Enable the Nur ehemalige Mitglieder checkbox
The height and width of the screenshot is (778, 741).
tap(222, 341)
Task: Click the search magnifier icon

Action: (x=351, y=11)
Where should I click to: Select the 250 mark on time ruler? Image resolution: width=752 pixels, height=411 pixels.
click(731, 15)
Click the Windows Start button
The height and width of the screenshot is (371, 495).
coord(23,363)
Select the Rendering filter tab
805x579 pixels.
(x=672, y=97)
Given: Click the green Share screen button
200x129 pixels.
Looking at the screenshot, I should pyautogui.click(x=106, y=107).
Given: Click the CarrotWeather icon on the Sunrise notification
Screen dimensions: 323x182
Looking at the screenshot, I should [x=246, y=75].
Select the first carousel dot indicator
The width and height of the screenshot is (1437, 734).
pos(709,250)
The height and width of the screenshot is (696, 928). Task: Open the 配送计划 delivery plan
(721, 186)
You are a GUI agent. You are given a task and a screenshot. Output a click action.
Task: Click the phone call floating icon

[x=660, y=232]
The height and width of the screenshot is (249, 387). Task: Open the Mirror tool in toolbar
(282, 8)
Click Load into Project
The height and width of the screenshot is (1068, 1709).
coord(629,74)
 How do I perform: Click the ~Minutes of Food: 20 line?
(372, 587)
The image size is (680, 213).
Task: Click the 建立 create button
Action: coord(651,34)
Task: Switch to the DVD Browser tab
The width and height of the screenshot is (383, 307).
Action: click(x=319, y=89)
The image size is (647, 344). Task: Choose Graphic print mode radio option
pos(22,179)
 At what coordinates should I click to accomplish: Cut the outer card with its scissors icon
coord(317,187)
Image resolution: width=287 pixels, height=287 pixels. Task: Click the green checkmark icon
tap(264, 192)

- What is being asked
Rewrite every line of the records above as a Markdown table with the columns Row and Line, numbering the rows in order and leaving out blank lines.

- The reply
| Row | Line |
|---|---|
| 1 | Enable the Nur ehemalige Mitglieder checkbox |
| 2 | The height and width of the screenshot is (778, 741). |
| 3 | tap(222, 341) |
| 4 | Task: Click the search magnifier icon |
| 5 | Action: (x=351, y=11) |
| 6 | Where should I click to: Select the 250 mark on time ruler? Image resolution: width=752 pixels, height=411 pixels. |
| 7 | click(731, 15) |
| 8 | Click the Windows Start button |
| 9 | The height and width of the screenshot is (371, 495). |
| 10 | coord(23,363) |
| 11 | Select the Rendering filter tab |
| 12 | 805x579 pixels. |
| 13 | (x=672, y=97) |
| 14 | Given: Click the green Share screen button |
| 15 | 200x129 pixels. |
| 16 | Looking at the screenshot, I should pyautogui.click(x=106, y=107). |
| 17 | Given: Click the CarrotWeather icon on the Sunrise notification |
| 18 | Screen dimensions: 323x182 |
| 19 | Looking at the screenshot, I should [x=246, y=75]. |
| 20 | Select the first carousel dot indicator |
| 21 | The width and height of the screenshot is (1437, 734). |
| 22 | pos(709,250) |
| 23 | The height and width of the screenshot is (696, 928). Task: Open the 配送计划 delivery plan |
| 24 | (721, 186) |
| 25 | You are a GUI agent. You are given a task and a screenshot. Output a click action. |
| 26 | Task: Click the phone call floating icon |
| 27 | [x=660, y=232] |
| 28 | The height and width of the screenshot is (249, 387). Task: Open the Mirror tool in toolbar |
| 29 | (282, 8) |
| 30 | Click Load into Project |
| 31 | The height and width of the screenshot is (1068, 1709). |
| 32 | coord(629,74) |
| 33 |  How do I perform: Click the ~Minutes of Food: 20 line? |
| 34 | (372, 587) |
| 35 | The image size is (680, 213). |
| 36 | Task: Click the 建立 create button |
| 37 | Action: coord(651,34) |
| 38 | Task: Switch to the DVD Browser tab |
| 39 | The width and height of the screenshot is (383, 307). |
| 40 | Action: click(x=319, y=89) |
| 41 | The image size is (647, 344). Task: Choose Graphic print mode radio option |
| 42 | pos(22,179) |
| 43 |  At what coordinates should I click to accomplish: Cut the outer card with its scissors icon |
| 44 | coord(317,187) |
| 45 | Image resolution: width=287 pixels, height=287 pixels. Task: Click the green checkmark icon |
| 46 | tap(264, 192) |